16 de septiembre de 2021, 14:22:58
Opinión


¿Por qué los crucifijos no y EpC si?

Javier Cámara


Cualquier excusa es buena para darle un "palito" a la Iglesia y haciendo bueno el viejo dicho que reza "Aprovechando que el Pisuerga pasa por Valladolid", el PSOE hace su propia versión, "Aprovechemos que una finlandesa pasa por Italia y le molesta un crucifijo", para utilizarlo como pretexto y quitarlos de todas las aulas de España.

El Congreso de los Diputados, el que se supone que representa la voluntad de todos los españoles, ha pedido al Gobierno –no va a hacer falta empujarle mucho– que haga aplicar en todos los centros escolares, los públicos y los privados, la jurisprudencia de una sentencia del tribunal de Estrasburgo que asegura que los crucifijos en las aulas son "una violación de los derechos de los padres a educar a sus hijos según sus convicciones".
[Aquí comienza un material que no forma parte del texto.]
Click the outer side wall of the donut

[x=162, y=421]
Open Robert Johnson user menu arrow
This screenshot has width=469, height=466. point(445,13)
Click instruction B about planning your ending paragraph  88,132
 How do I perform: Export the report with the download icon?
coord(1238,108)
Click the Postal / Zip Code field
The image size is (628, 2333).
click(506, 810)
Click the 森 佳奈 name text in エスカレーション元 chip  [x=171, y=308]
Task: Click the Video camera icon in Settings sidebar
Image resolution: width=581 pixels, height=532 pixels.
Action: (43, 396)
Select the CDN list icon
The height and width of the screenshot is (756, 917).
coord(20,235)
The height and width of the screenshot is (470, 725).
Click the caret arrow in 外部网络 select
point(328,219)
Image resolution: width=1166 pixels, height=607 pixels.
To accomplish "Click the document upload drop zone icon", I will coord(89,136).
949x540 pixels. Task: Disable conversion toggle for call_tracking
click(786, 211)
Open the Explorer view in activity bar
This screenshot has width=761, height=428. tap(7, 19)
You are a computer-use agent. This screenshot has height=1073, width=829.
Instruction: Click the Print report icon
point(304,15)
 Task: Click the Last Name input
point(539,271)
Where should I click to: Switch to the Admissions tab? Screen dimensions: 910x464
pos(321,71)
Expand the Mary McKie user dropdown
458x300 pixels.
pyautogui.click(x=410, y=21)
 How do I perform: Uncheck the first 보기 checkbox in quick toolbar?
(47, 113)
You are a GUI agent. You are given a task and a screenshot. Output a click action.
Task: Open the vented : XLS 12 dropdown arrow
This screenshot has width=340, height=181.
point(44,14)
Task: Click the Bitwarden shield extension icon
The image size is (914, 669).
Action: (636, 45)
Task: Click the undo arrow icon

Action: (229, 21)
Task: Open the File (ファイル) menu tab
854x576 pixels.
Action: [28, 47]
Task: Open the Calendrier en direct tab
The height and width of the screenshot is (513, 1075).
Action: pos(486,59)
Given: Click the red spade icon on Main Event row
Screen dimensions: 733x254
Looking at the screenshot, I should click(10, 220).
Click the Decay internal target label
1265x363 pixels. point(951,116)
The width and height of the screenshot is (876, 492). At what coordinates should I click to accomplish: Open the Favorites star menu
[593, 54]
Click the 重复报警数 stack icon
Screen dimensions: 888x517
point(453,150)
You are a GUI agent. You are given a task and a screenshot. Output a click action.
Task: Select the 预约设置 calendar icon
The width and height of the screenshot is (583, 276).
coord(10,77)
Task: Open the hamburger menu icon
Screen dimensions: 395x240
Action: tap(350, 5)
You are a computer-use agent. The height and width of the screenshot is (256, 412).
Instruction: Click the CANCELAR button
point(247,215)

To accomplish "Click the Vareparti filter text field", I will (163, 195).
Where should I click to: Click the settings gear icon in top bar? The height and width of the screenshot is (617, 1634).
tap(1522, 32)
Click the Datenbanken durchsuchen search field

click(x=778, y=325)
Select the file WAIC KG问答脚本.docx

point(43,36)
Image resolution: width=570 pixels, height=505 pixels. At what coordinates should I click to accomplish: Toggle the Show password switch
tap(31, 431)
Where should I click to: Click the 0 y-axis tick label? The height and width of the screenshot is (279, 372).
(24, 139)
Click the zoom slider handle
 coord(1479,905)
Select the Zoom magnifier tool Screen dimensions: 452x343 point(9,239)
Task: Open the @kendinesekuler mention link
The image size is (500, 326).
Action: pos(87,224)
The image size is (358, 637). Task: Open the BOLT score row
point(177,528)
La pregunta es sencilla, ¿por qué los crucifijos no y Educación para la Ciudadanía si?, pero puede ser más clara: ¿cómo es posible que el PSOE, para argumentar la retirada de crucifijos de los colegios, alegue que supone una violación de los derechos de los padres a educar a sus hijos según sus convicciones morales y religiosas y, por otra parte, siga manteniendo una asignatura adoctrinante como Educación para la Ciudadanía?

El agravio comparativo es evidente. Nada ataca más la libertad de los padres a educar a sus hijos que la imposición de los contenidos de una asignatura que inculca a los más pequeños unos valores morales que los ha elegido un ideario político y no sus progenitores. Pero, además, muchos padres tampoco tienen libertad para poder elegir el centro escolar al que quieren que vayan sus hijos. Esta cuestión también podría ampararse en la mencionada sentencia, pero a este Gobierno se le llena la boca hablando de libertad y no parece que tenga muy claro el concepto. La religiosa y la de educación van en la misma línea de los derechos fundamentales.

Al margen de que la sentencia en la que se basa el PSOE es fácilmente recurrible aquí en España y no es una sentencia firme, lo que queda patente es que al Gobierno no le importa la verdad y lo único que ve es que le resulta útil, que se ha convertido es un instrumento perfecto para sus fines.

La obsesión de la “izquierda progresista” de este país por atacar a la Iglesia es casi enfermiza. Ellos sabrán, porque esas raíces culturales de España de las que tanto se habla ahora no son fáciles de arrancar. Por cierto, acabamos de celebrar Halloween y aquí nadie del Gobierno ha dicho que hay que retirar esta fiesta pagana, que también es una religión… o conjunto de religiones, con sus símbolos y tradiciones.

Y digo yo: ¿Para cuándo tienen pensado quitar todos los belenes? ¿Eliminarán la fiesta de Reyes? ¿Y la Semana Santa, en qué fecha está prevista la supresión de hermandades, pasos y fiestas varias? ¿Prohibirán las romerías? ¿Sabe de verdad este Gobierno a cuántas personas sensibles con el catolicismo puede cabrear con sus “medidas”? ¿Explicarán en las clases de Educación para la Ciudadanía que respetar la Libertad Religiosa significa también respetar a los católicos?

Me da igual que desde el PSOE se diga ahora que será el Ejecutivo, o sea, ellos mismos, los que nos dirán a qué tipo de colegios afectará la retirada de crucifijos, porque los republicanos ya se han encargado de decir que será en “todos”, que es lo que han pactado con los socialistas. Pero parece que se recula, que hay división dentro del partido en el Gobierno. ¿Habrán echado sus cuentas de lo caro electoralmente que le puede salir esta iniciativa?